Yohji Yamamoto is a highlight of the Paris Fashion Week schedule, and Spring Summer 2024 was no different. The brand has achieved a rare staying power in the fashion industry, showing in the French capital for more than 40 years, following its first in-store fashion show in 1981. This lasting legacy has been achieved by going against the grain, designing clothing that is true to Yamamoto’s own experiences and ultimately creating pieces that people want to wear.
The brand’s SS24 show took place inside the Paris City Hall, where an elevated runway ensured clothes were front and centre for the crowd of industry professionals and friends of the brand, which included photography legend Juergen Teller, whose pink sweater stood in stark contrast to the signature black palette which was seen throughout the collection.
As was to be expected, Yohji Yamamoto combined his signature imperfection and curated deconstruction with elevated tailoring, of which he is a master of his craft. We saw rigid tailored waistcoats reach up to models’ necks, worn with a long-sleeved white shirt underneath, featuring exaggerated shoulders in a typical avant-garde adjustment to traditional tailoring. Contrast was provided through white rounded buttons, as the look was completed with a flowing ankle-length skirt.
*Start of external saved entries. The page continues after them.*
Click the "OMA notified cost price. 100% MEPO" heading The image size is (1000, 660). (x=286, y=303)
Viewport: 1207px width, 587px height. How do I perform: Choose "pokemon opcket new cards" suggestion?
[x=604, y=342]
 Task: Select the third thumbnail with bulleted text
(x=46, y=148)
Next, we saw the same waistcoat, this time paired with a skirt with cut-out detailing at the front and completed with long flowing entrails to the side. On foot, models wore black and white bowling-style footwear, providing a muted pop of colour to an otherwise sleek monochrome look.
The colour palette went back to black, as a sheer top was held together with a rigid, solid central seam and paired with an ankle-length dress which featured pockets to the side, demonstrated as a model slowly walked hand-in-pocket, setting a more relaxed pace in contrast to the chaotic fashion week schedule.
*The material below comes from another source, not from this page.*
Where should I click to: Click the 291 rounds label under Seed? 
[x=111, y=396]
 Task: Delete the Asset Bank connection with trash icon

A slowed-down stoicism was felt throughout the collection, from the elevated stage-style catwalk to the unhurried pace at which models walked, turning slightly as they passed each other. The soundtrack included a slowed-down version of “Come Together” by the Beatles, which further eschewed the quiet confidence which stems from designing clothing in its own lane, using the traditional Japanese aesthetic of Wabi Sabi, which focuses on the acceptance of transience and imperfection as a springboard for his designs.
Another look saw ruched detailing protruding from the left shoulder strap of a dress, with the same detailing extending diagonally from the hip to provide an uneven, textured contrast across the body. It was worn with slip-on pumps, which felt like an authentic nod to Japanese footwear. Later, we saw this detailing featured on the back of dresses, which worked as a train of sorts, bouncing with the slowed movements of its wearer.
The next chapter of the collection saw straight-leg tailored trousers worn with belts complete with a dangling silver chain. The buckle featured a heart crafted from metal, which appeared to mirror the texture of barbed wire and was sandwiched between ‘Y’ detailing of the same material make-up. Here, we saw the bowling-style pump return, this time with a heel, while further accessories arrived in the form of black-framed sunglasses and silver necklaces which mirrored the appearance of folded piping. Later looks showed mesh shirts with layered white polka-dot ink-bleeding, further nodding to the traditional Wabi Sabi Japanese aesthetic.
For SS24, Yohji Yamamoto did what Yohji Yamamoto does best, combining curated imperfection with immaculate tailoring whilst nodding to traditional Japanese aesthetics. The collection was a confident display of accented minimalism, which felt intrinsically a part of the pioneering movement the brand is a part of and has consistently achieved for over 40 years.